My rating: 4 of 5 stars
Back when Bolaño first broke in the US, I tried to hop aboard the bandwagon. I read Amulet and the first 100 pages of The Savage Detectives, and liked them very well for their atmosphere, their urgency, but I also couldn’t help feel that I was missing something for not sharing their contexts more intimately, the agonies of the Left in Latin America—and not to mention the literary scenes of Mexico and Chile, about which I know next to nothing.
But I thought the time had come to try again; before finishing The Savage Detectives or descending into the depths of 2666, it seemed like a good idea to get back in gently with Bolaño’s short masterpiece. This paragraph-long monologue of a dying right-wing priest/poet/critic is not only an indictment out of his own mouth of a clerical fascist but is also a examination of literature’s essential complicity with authority and terror.
It is a novella of admirable atmosphere. Bolaño can create the most uncanny effects—the shadows of the hurrying citizens on a cafe wall, the narrator’s various visions of a wizened youth, the priest’s whole long account of church falconry in Europe, the climactic story of the literary “evenings” where everything feels slightly wrong (and we soon find out why).
Bolaño’s suggestions of double-meaning also moved me: the falcon, for instance, is an unforgettable symbol of the church’s predation, its death-dealing protection of its moribund authority. The pigeon-shit, by contrast, the “storm of shit” that descends at the novella’s conclusion, evokes Bolaño’s ideal for literature: everything excluded and outcast but also natural and necessary, the revolution of the wretched that frees the earth from decrepit and murderous structures.

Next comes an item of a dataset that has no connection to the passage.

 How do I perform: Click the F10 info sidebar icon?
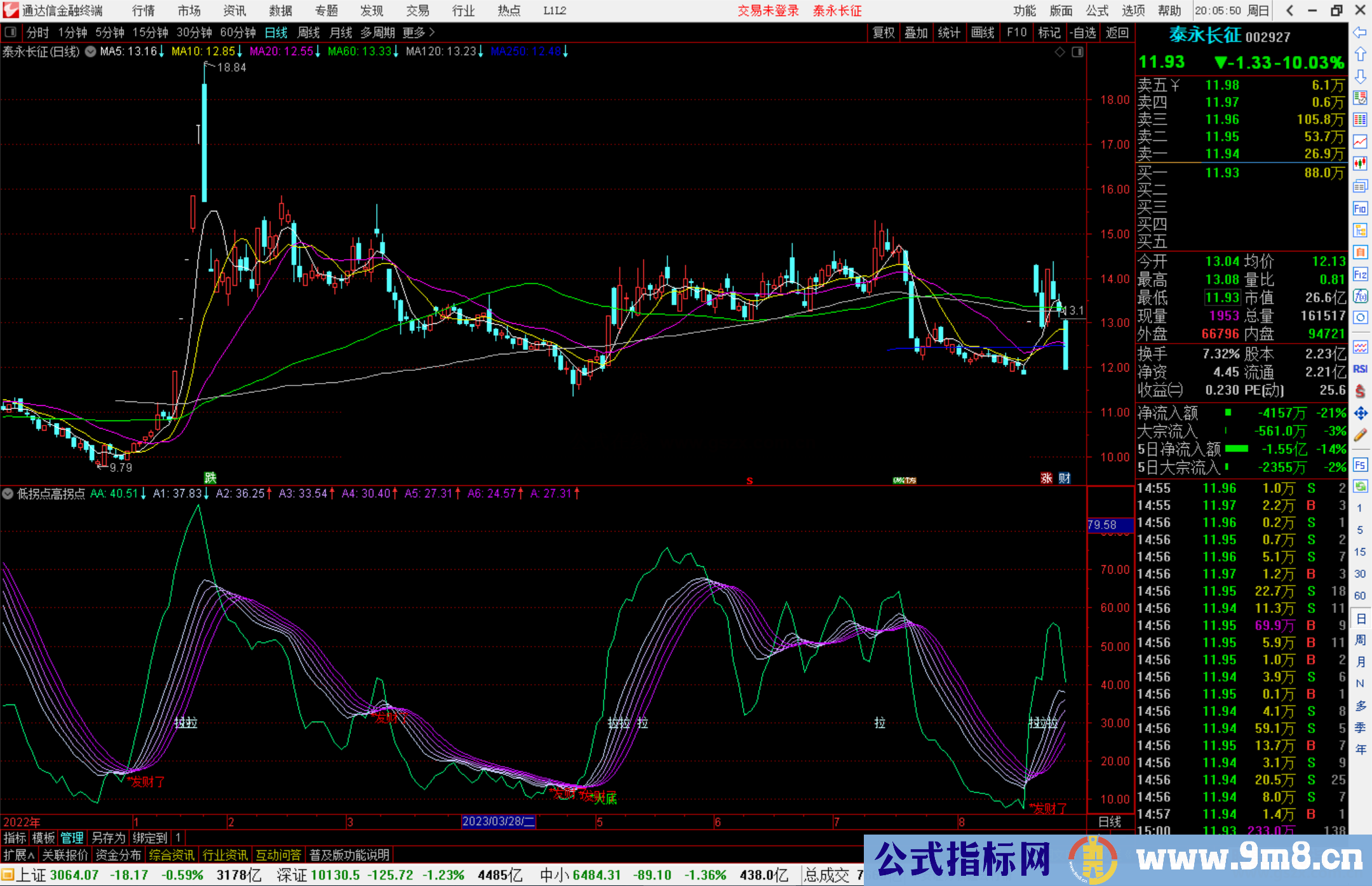click(1360, 209)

On the other hand, Bolaño’s one-paragraph trick seems like a mere surface gimmick borrowed, perhaps, from Bernhard, but not an organic part of the novel’s meaning or feeling. The priest’s monologue is certainly without the hypnotic ranting repetitive quality of Bernhard’s texts. In fact, there are lengthy passages of perfectly conventional narration, description, and dialogue that wouldn’t be out of place in a genre thriller (“A shiver ran down my spine,” etc.), and I uncharitably wonder if the no-paragraph-break device is just there to class them up.
What about the novella’s politics? I am not a historian of Chile, so no doubt a lot of such subtext remained beneath my awareness. And no one who reads it can forget the novella’s climactic revelation—the torture chamber in the basement of the literary soiree. But then the priest informs us that, “That is how literature is made. That is how the great works of Western literature are made”—i.e., by oblivious collaborationist aesthetes drinking and gossiping above a man being tortured. The wizened youth, the narrator’s conscience, silently protests this fact, no doubt hoping for some other, better definition of literature, one that sides with the pigeons and doves targeted by the falcons of Church and State. (The whole passage, I’m guessing, is meant to recall Benjamin’s “Theses on the Philosophy of History.”)
But I want to ask Bolaño how far you can take the pro-art but anti-civilization stance. Is this a posture one can meaningfully adopt in the modern world? If you take the anti-civilization idea to the end of the line, you won’t get Pinochet—you’ll get Pol Pot. Or maybe some novels that sell to a well-heeled global readership nostalgic over the dreams of the New Left. I worry that this is fashionable antinomianism, aestheticized revolutionism, not very well thought-out, even as I too respond to it with wistful emotion, having myself been reared by my teachers on those very ’60s dreams.